The United States Senate has become the place where pro-life bills and other good laws die.
The culprit is the filibuster, and among the many reasons now being discussed for ending or limiting it to a talking filibuster, one of the most compelling is this: the filibuster demoralizes voters.
Americans vote for certain policies, win elections, and then don’t see those policies implemented. And the hidden culprit, which many are unaware of, is the filibuster.
For this reason, much of the blame lies with Aaron Burr. Although he is most famous for killing Alexander Hamilton in a duel in 1804, he left another mark on American politics by giving us – perhaps unintentionally – the filibuster.
Dueling disappeared in the 1860s. Now is the time to bury the filibuster, or at least weaken it.

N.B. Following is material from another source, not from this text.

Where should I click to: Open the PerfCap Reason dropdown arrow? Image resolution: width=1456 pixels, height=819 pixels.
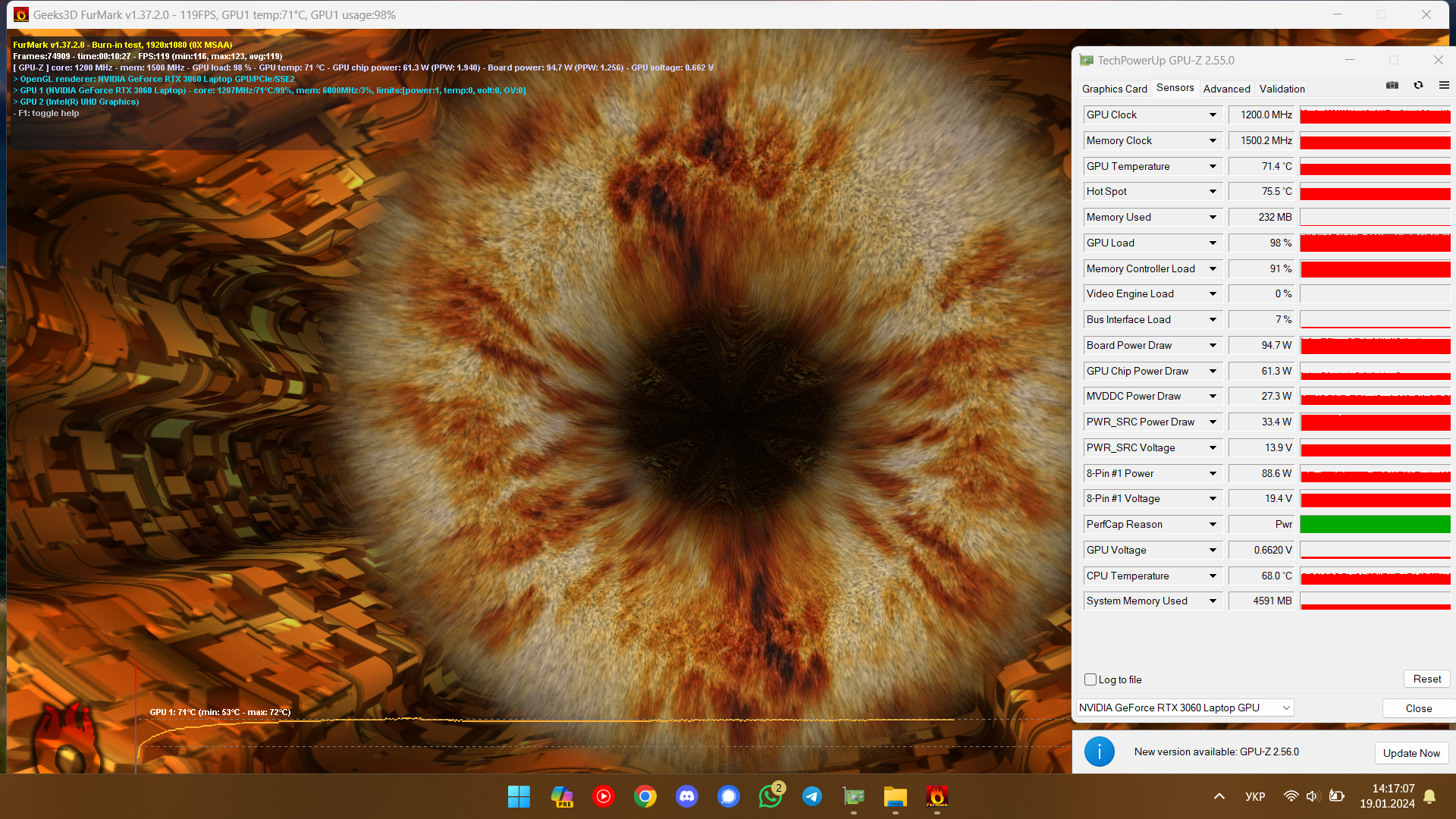[x=1213, y=525]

A year after firing Hamilton, Burr was finishing his term as vice president when he suggested that the Senate eliminate a rule that allowed debate on a particular bill to be interrupted so that the bill could go to the floor for a vote.

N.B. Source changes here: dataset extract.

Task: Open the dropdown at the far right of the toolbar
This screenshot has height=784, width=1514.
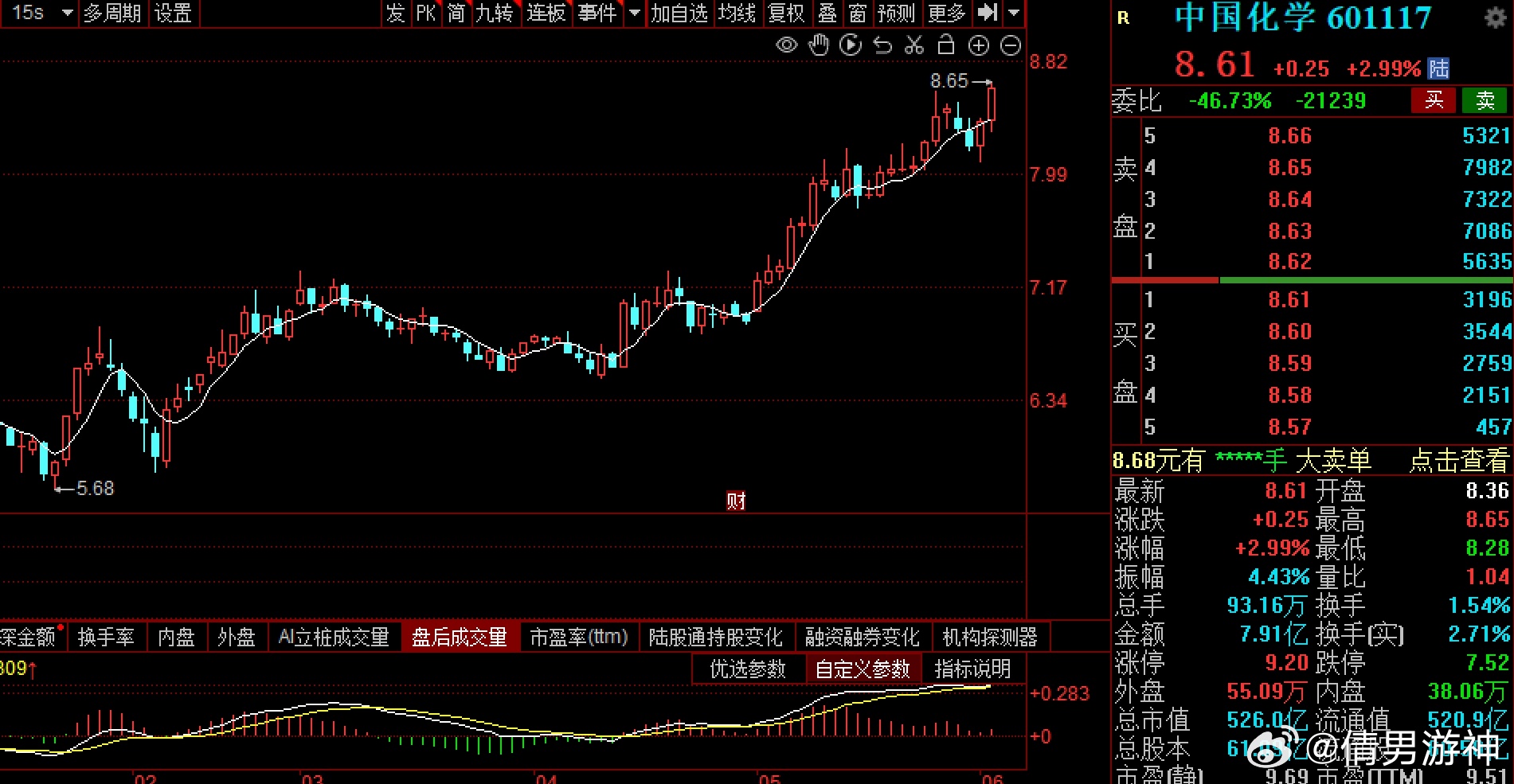Action: [x=1012, y=14]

By eliminating the rule, the Senate created the possibility of unlimited debate, which gave rise to the filibuster, which allowed senators from the minority party to block votes by taking the floor and talking, non-stop, for hours on end, about anything they could think of.

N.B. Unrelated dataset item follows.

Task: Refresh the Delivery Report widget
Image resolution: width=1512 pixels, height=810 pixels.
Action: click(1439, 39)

Famous filibusters in history include South Carolina Senator Strom Thurmond, who spoke for 24 hours and 18 minutes in 1957 to block the Civil Rights Act, and Texas Senator Ted Cruz in 2013, who spoke for more than 23 hours in an effort to pressure Congress to defund the Affordable Care Act.
In 1917, the Senate devised the cloture rule, which ended debate on a bill if two-thirds of the senators present agreed to proceed to a vote. The threshold was lowered to three-fifths (or 60 votes) in 1975.
Any senator who is dissatisfied with a bill can now call a filibuster and no one has to stand up and say a word. When a cloture vote is finally called and 60 votes are not obtained (which is usually the case), the bill dies.
The silent filibuster has an impressive track record of killing many big bills. In my area of work, the fight against abortion, we saw in 2015 the Pain-Capable Unborn Child Protection Act, which would have protected babies in the womb after 20 weeks of gestation from the horror of a dismemberment abortion. But it was never put to a vote because the closing vote was 54-42.
In January 2025, the Born Alive Abortion Survivors Protection Act, intended to save the lives of newborns who survive an abortion, never made it past the failed 52-47 cloture vote.
These were life-saving bills that were never even voted on.
In order to secure judicial nominees for the federal courts to which the President of the United States has appointed them, the filibuster was eliminated for district and appellate court judges in 2013, and for Supreme Court justices in 2017. Justices Neil Gorsuch, Brett Kavanaugh, and Amy Coney Barrett were confirmed by a simple majority vote: 54-45 for Gorsuch; 50-48 for Kavanaugh; 52-48 for Barrett.
Whichever party holds majority power in the Senate usually at least flirts with the idea of eliminating the filibuster. It’s time, right now, for Republicans to end the flirting and obstructionism.
Eliminating the filibuster—or at least changing it to a “talking filibuster” so that a senator who wants to prolong the debate actually has to debate, as I suggested to my supporters in an action alert in January—will return power to American voters.
And they will feel it, because they will finally see the policies that motivated them to vote in the first place become law.
Many Americans work hard to elect candidates who represent their values and promise to fight for specific policies that protect and promote those values.
And voters know when their candidate wins and when their party wins a majority in Congress.
But then how many understand the filibuster? How many voters realize that Congress’s failure to enact those policies is not due to a lack of trying, but rather a lack of that elusive 60-vote majority?
And if they don’t understand that, what are voters to conclude?
They become disillusioned with their candidate, with their party, with Congress, and – worst of all – with the very notion of voting. They foster division within the party and also demoralize other voters.
All because of a rule they didn’t even know.
Of course, that’s not the only thing demoralizing voters. In fact, there are some lazy, ineffective and disengaged members of Congress.
But eliminating or strictly limiting the filibuster will significantly improve the situation. A win will feel like a win. Having a majority in Congress will seem to mean something. And voters will be more motivated to preserve and increase those majorities in future (and current) elections.
Frank Pavone is national director of Priests for Life and national pastoral director of Rachel’s Vineyard Ministries and the No More Silence Awareness Campaign.